Required work:
With pictures omitted, transcribe exactly the lines from the one containing "Click the Seleccionar archivo file button" to the end of the records below.

Material shown:
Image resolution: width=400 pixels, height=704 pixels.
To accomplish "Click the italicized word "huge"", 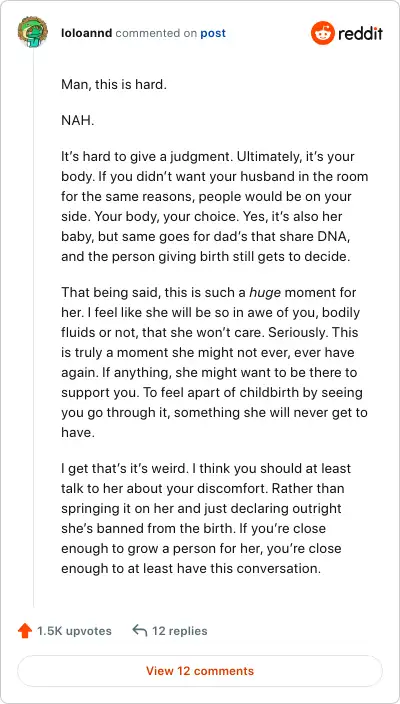I will (265, 293).
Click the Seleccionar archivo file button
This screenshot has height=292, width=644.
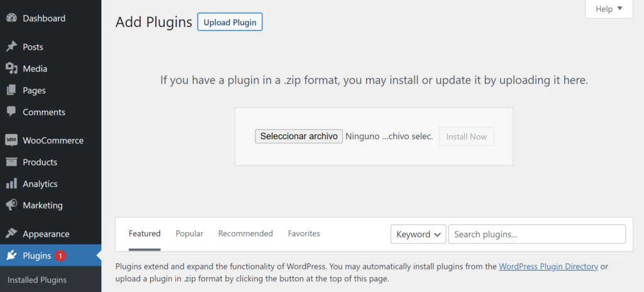pos(299,137)
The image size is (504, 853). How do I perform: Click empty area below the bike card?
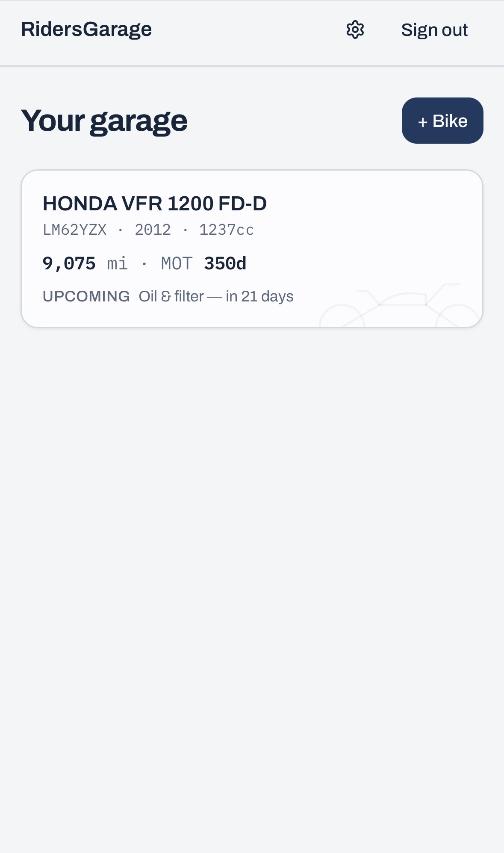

Answer to this exercise:
Click the Seleccionar archivo file button
This screenshot has height=292, width=644.
pos(299,137)
The image size is (504, 853). How do I perform: Click empty area below the bike card?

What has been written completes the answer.